- [Aufgabe 1]: Übernimm bitte unverändert den Abschnitt der Liste von der Zeile mit „Open the filter“ bis einschließlich der Zeile mit „(x=191, y=100)“.

ICH BIN BLIND

■ Die GAK zeigt den Schweizer Remy Zaugg, der sich von Cezanne ein Bild machte

Die einen stellen ihre Staffelei an die Seine (ersatzweise an die Weser) und malen einfach. Die anderen fragen sich „Was ist ein Bild?“ und diskutieren und schreiben endlose Zeilen und drucken und kleben und kopieren und zerreißen, und wenn man dann nach einiger Zeit wieder hinschaut — ist auch ein Bild entstanden.

Der Schweizer Remy Zaugg ist vorsichtig: „VIELLEICHT EIN BILD“ heißt es auf seinem Bild „EINE FENSTERFRONT (EIN SELBSTBILDNIS)“. Das ist eine grundierte Leinwand, auf der nichts ist außer diesem Text. Dicht an dicht hängen solche gut einen Meter hohen Leinwände in der Galerie der Gesellschaft für aktuelle Kunst (GAK), man könnte meinen, es seien typografische Fingerübungen oder Ergebnisse eines Siebdruck-Seminars. Andere Arbeiten sind übersät mit kleinen banalen Namen von Farben und Dingen und großen folgenreichen Begriffen wie „AUSRADIERT — VERWISCHT — GESTRICHEN“. Die Bilder von Remy Zaugg sind vorläufige Antworten auf die Frage „Was ist ein Bild?“.

Das Bild ist nicht das, was wir auf der Leinwand sehen. Das Bild ist vielleicht, was wir durch die Fensterrahmen der GAK sehen oder ahnen, „DER FLUß, DER STROM, DAS MEER“. Es gibt auch das SELBSTBILDNIS, das ist ein Bild, das wir uns selbst machen. Es gibt auch Cezanne, aber den sieht man nicht. Den hat Zaugg übertüncht, um dann das Bild neu entstehen zu lassen aus Begriffen wie „Fenster, Dach, Bäume“ und „braun, orange, grün“. Solche Bilder entstanden 1970 und wurden 1991 überdruckt mit neueren Erkenntnissen wie „Je suis aveugle“, das heißt „Ich bin blind“.

Ræemy Zaugg ist einsichtig. Ræemy Zaugg ist unbescheiden. Sein konzeptueller Ansatz, die ganze Welt der Wahrnehmungen begrifflich zu erfassen, ist niederschmetternd aussichtslos, und doch entstehen Bilder, die geheimnisvoll sind und streng, in denen sich die Zeichen zu einer Analyse von Cezanne ordnen, hinter der man den Meister vergeblich suchen wird.

- [Aufgabe 2]: Wiederhole wortgetreu die Passage des Artikels über Remy Zaugg von „Die einen stellen“ bis einschließlich „ein Bild entstanden.“.

- [Listenauszüge]:
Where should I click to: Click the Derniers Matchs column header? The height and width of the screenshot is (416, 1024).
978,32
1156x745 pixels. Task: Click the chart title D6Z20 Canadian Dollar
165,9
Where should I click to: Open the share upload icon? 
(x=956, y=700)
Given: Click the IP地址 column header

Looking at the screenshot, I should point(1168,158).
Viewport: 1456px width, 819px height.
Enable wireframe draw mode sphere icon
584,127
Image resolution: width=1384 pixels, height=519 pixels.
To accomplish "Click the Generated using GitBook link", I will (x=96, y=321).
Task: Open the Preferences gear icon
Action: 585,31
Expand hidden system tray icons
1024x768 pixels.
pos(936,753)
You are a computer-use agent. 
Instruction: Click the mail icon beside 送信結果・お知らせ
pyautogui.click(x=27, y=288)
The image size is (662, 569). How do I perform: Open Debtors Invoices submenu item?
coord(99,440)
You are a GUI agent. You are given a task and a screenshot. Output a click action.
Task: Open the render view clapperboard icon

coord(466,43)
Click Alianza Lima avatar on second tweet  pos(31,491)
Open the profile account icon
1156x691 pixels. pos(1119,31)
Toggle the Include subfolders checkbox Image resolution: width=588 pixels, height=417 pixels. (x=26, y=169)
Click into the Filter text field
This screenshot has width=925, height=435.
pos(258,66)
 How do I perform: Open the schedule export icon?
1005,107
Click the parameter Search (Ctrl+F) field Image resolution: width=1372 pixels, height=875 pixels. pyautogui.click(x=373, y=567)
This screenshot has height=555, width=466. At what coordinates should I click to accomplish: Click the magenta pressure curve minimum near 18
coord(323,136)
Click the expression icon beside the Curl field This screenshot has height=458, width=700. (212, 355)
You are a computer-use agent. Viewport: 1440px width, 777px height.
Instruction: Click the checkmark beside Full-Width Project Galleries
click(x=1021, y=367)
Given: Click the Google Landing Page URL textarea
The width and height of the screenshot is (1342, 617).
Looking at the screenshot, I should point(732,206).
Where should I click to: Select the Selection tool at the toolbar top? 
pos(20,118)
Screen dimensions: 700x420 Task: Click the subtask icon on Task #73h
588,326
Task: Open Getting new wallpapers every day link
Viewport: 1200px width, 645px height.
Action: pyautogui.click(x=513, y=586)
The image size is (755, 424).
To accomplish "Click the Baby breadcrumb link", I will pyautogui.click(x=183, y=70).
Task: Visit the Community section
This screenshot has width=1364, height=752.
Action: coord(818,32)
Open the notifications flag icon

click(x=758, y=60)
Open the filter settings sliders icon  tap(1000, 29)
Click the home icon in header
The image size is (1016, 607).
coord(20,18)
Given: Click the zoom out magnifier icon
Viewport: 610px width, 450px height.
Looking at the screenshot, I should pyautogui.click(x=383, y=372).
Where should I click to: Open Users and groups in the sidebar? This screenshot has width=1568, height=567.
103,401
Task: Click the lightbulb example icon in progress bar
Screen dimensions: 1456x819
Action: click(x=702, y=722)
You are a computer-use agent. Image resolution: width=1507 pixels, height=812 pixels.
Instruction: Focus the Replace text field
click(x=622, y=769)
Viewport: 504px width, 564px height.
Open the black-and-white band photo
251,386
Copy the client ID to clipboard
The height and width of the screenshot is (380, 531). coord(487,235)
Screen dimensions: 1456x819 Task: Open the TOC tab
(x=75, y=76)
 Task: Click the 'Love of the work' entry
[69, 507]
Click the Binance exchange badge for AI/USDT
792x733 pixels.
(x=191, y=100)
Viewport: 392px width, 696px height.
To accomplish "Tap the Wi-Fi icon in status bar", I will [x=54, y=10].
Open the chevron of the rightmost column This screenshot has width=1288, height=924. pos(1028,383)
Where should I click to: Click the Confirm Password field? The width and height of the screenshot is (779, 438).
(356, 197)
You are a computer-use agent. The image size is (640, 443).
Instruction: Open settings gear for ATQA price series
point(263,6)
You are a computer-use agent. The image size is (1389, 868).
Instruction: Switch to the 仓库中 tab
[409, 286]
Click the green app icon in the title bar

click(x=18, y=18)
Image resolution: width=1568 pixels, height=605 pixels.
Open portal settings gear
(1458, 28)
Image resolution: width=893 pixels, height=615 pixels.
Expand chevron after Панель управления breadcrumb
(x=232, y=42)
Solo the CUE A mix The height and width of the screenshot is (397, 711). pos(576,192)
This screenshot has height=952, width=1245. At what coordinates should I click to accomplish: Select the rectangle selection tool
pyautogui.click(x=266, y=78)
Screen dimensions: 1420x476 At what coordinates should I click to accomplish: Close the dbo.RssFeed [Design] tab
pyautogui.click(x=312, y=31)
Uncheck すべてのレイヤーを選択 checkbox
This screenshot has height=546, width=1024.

- [Ergebnis 1]:
Open the filter settings sliders icon  tap(1000, 29)
Click the home icon in header
The image size is (1016, 607).
coord(20,18)
Given: Click the zoom out magnifier icon
Viewport: 610px width, 450px height.
Looking at the screenshot, I should pyautogui.click(x=383, y=372).
Where should I click to: Open Users and groups in the sidebar? This screenshot has width=1568, height=567.
103,401
Task: Click the lightbulb example icon in progress bar
Screen dimensions: 1456x819
Action: click(x=702, y=722)
You are a computer-use agent. Image resolution: width=1507 pixels, height=812 pixels.
Instruction: Focus the Replace text field
click(x=622, y=769)
Viewport: 504px width, 564px height.
Open the black-and-white band photo
251,386
Copy the client ID to clipboard
The height and width of the screenshot is (380, 531). coord(487,235)
Screen dimensions: 1456x819 Task: Open the TOC tab
(x=75, y=76)
 Task: Click the 'Love of the work' entry
[69, 507]
Click the Binance exchange badge for AI/USDT
792x733 pixels.
(x=191, y=100)

- [Ergebnis 2]:
Die einen stellen ihre Staffelei an die Seine (ersatzweise an die Weser) und malen einfach. Die anderen fragen sich „Was ist ein Bild?“ und diskutieren und schreiben endlose Zeilen und drucken und kleben und kopieren und zerreißen, und wenn man dann nach einiger Zeit wieder hinschaut — ist auch ein Bild entstanden.